先週のCBC賞(G3)で、レッドアンシェルを重賞初制覇に導いた福永祐一騎手。まさに「中京の福永」を体現するような見事な騎乗だった。
だが、喜びも束の間……そのわずか10分後には、お手馬のブレイキングドーンが田辺裕信騎手に乗り替わってラジオNIKKEI賞(G3)を勝利。管理する中竹和也調教師は、これでJRA全10場重賞制覇という嬉しい“オマケ”が付いた。
ここまでなら、まだ“痛み分け”といったところだろうか。しかし、ブレイキングドーンの勝因になった福島競馬場の“恵みの雨”を恨めしげに見ていたのは、他ならぬ福永騎手なのかもしれない。

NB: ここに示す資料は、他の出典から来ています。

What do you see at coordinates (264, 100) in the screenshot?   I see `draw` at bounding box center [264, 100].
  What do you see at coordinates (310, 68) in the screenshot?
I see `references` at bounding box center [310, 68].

「先週のラジオNIKKEI賞で中竹調教師が全10場重賞制覇を達成しましたが、実は福永騎手も2011年からずっと、福島を残してリーチが掛かっている状況なんです。武豊騎手ら数人しか達成してない記録だけに、以前から本人も気にしていたようで……」(競馬記者)

記者によると、福永騎手がJRA全10場重賞制覇を狙っているのは「結構、本気」なようだ。

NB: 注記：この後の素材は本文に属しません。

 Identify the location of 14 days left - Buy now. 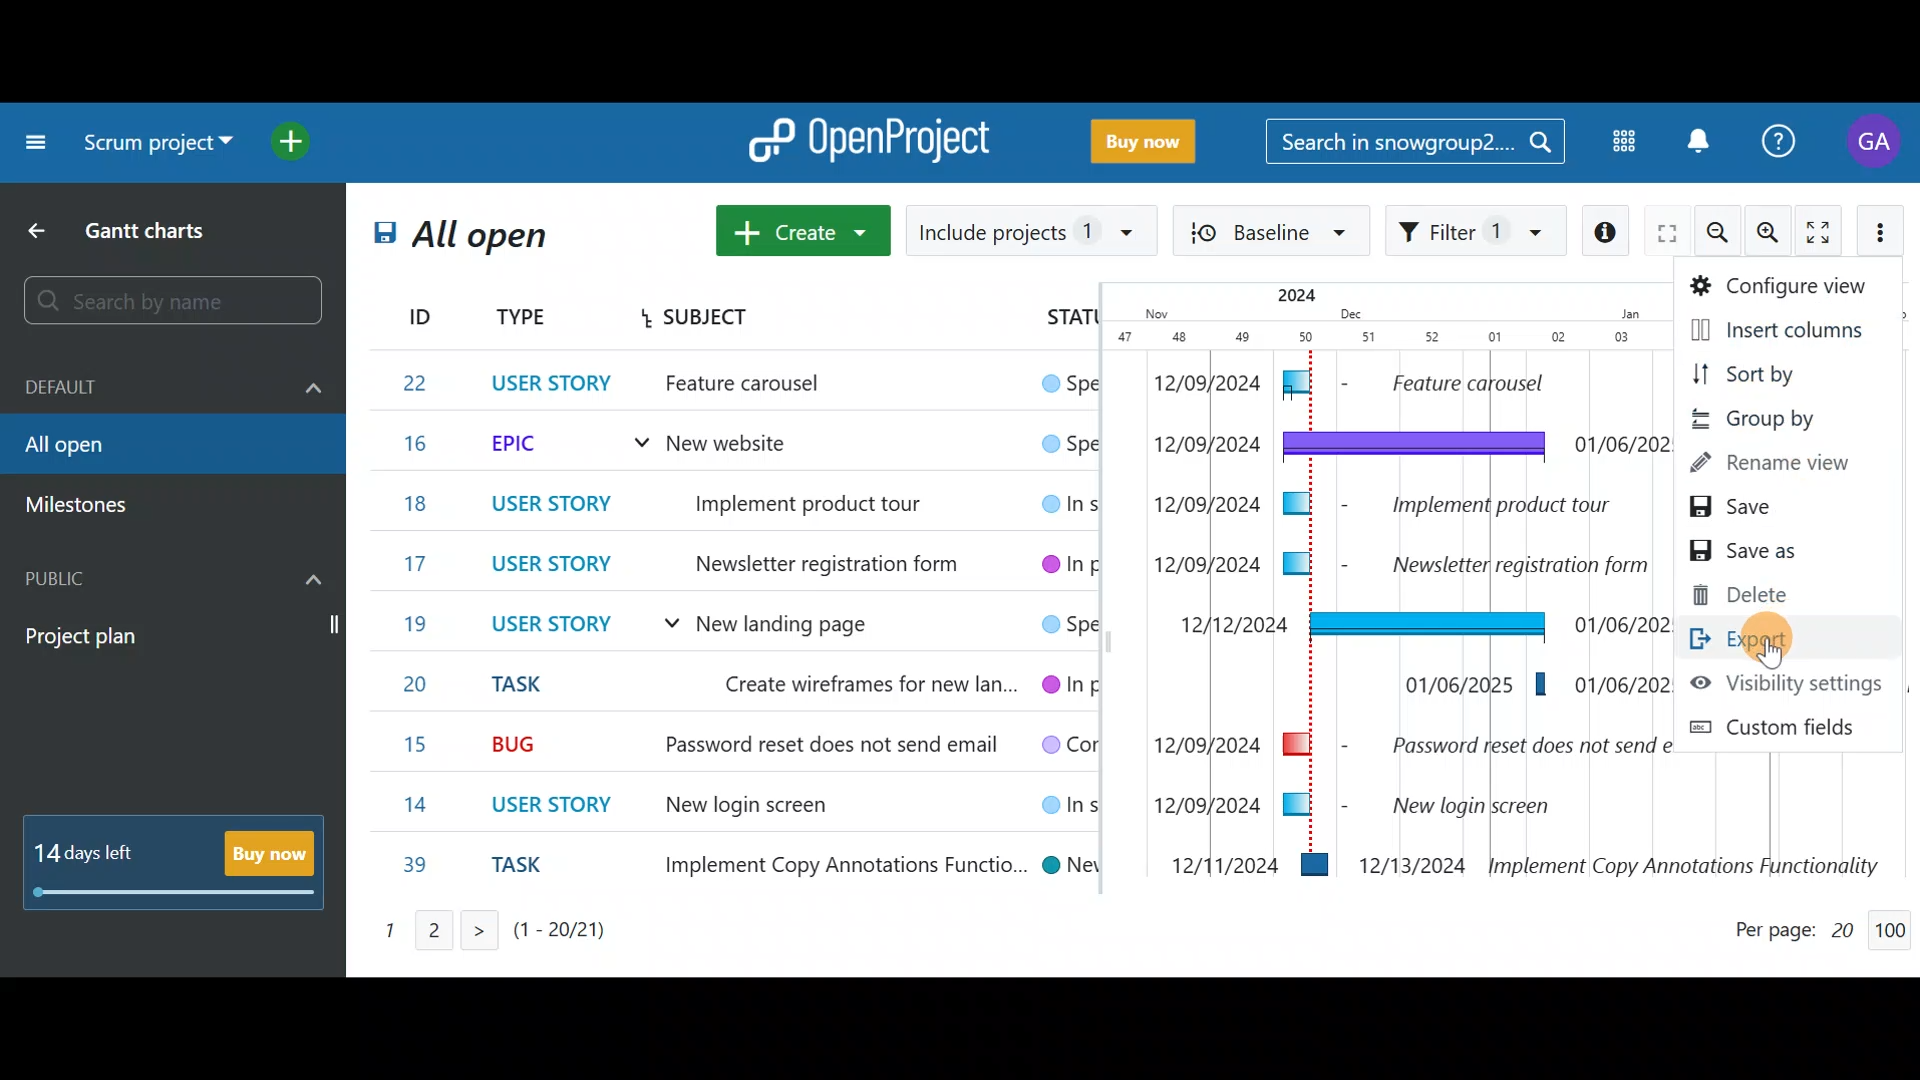
(175, 862).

というのも今週、七夕賞(G3)でタニノフランケルとともに記録に挑む福永騎手は5月頃から角居勝彦調教師に「(福島の)七夕賞に使ってもらえませんか?」と直訴していたという。

前走の鳴尾記念(G3)こそ武豊騎手が騎乗して8着に敗れているが、福永騎手にとっては念願叶ったりの七夕賞挑戦。これで勝てば、まさに「“祐”言実行」の記録達成となるが、“こと”はそう単純には運ばなかったようだ。